建築が人の行為を規定してしまうことの不自由さの是非を問うような議論は昔からあるが、果たして、仕掛けの目的性は建築にふさわしいものなのだろうか。
鹿児島の建築設計事務所 オノケン│太田則宏建築事務所 » B014 『原っぱと遊園地 -建築にとってその場の質とは何か』

はっきりいって設計するということは、残念ながら本来的に人に不自由を与えることなのだと僕は思う。どんな設計も人を何らかのかたちで拘束する。だから、僕はそのことを前提にして、それでも住むことの自由を、矛盾を承知のうえで設計において考えたいと思っている。それが、つまり、「いたれりつくせり」からできるかぎり遠ざかった質、ということの意味である。もともとそこにあった場所やものが気に入ったから、それを住まいとして使いこなしていく。そんな空気を感じさせるように出来たらと思う。

それに対して本書では「仕掛けは行動の選択肢を増やすもの」としている。

仕掛けの良いところは、あくまで行動の選択肢を増やすだけで行動を強要しないところにある。もともと何もなかったところに新たな行動の選択肢を追加しているだけなので、最初の期待から下がることはない。どの行動を選んでも自ら選んだ行動なので、騙されたと思って不快に思うこともない。(Amazonページより)

行動を誘引はするけれども強要はしない。

ギブソンはアフォーダンスという概念で、知覚する側からの視点で世界を捉えることを徹底したが、そういう視点で仕掛けを見た時、仕掛けはあくまで選択肢の一つとして立ち現れるもので、能動性は担保されうるように思えなくもない。
そして、その能動性が先の3つの要件、公平性・誘引性・目的の二重性によって守られるのだと考えると、この定義の重要性も見えてくる。
うまくすれば仕掛けも出会いの一つ足りうるのかもしれないな。(ただし、その効果はこの本でも書かれているように減衰するものであって、減衰後のあり方にも配慮が必要だろう。)

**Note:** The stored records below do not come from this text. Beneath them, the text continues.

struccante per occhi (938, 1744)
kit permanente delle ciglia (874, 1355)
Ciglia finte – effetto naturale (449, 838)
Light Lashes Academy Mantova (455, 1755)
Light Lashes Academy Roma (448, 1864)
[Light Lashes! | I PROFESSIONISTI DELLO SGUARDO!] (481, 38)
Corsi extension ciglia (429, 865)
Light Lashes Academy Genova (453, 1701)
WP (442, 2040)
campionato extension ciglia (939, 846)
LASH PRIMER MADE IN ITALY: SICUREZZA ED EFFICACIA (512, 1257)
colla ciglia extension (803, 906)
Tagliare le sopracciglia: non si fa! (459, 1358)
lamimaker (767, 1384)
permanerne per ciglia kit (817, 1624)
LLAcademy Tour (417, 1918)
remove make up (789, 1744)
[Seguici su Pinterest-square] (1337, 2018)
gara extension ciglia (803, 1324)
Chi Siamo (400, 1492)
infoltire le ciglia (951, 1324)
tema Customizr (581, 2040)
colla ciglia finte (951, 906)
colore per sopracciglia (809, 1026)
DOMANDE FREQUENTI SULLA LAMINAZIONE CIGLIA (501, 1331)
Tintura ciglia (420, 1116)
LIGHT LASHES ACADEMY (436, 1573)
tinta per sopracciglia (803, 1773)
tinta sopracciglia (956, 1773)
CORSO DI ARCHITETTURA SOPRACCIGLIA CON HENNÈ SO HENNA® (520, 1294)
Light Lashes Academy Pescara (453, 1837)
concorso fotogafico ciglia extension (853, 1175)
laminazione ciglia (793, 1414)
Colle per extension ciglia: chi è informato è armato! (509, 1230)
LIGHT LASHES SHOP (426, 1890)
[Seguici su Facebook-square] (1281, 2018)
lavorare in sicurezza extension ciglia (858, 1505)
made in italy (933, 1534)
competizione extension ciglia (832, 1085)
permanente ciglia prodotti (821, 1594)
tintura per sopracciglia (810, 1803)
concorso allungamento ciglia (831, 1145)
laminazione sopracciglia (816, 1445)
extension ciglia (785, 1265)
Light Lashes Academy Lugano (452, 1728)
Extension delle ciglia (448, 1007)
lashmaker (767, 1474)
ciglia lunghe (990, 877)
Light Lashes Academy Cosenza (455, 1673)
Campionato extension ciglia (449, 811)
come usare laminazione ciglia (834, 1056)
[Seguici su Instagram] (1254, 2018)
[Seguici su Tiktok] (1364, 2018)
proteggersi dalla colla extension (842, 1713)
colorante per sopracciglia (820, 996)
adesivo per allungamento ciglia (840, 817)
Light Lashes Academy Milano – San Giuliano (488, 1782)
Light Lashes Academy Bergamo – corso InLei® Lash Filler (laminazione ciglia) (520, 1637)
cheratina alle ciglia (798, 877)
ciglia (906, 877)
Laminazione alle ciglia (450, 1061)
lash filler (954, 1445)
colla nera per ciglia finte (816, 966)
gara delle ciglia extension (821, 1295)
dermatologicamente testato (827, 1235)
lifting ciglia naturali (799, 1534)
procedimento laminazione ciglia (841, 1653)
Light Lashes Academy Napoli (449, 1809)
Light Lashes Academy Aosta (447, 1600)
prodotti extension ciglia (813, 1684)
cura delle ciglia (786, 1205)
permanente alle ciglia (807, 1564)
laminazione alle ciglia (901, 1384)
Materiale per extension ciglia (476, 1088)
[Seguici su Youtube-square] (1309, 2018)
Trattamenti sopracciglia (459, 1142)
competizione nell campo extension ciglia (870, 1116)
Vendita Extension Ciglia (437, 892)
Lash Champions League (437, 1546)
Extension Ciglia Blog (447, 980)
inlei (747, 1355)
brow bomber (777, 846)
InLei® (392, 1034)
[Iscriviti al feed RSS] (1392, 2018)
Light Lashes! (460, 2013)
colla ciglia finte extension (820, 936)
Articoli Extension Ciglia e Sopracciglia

うーん、やっぱり油断すると建築を(出会いのための)装置として考えてしまいそうになる。
そこから距離を取るためにギブソン的な視点の転回を必要としてるんだけど、忙しさにかまけてしばらく思考をサボるとその辺の感覚を見失ってしまうし、その視点と設計という行為とのジレンマに負けそうになってしまう。

結局、修行時代に受けた指摘に応えるためにまだ藻掻いてる感じで、修行はいつまでも続きそうだな。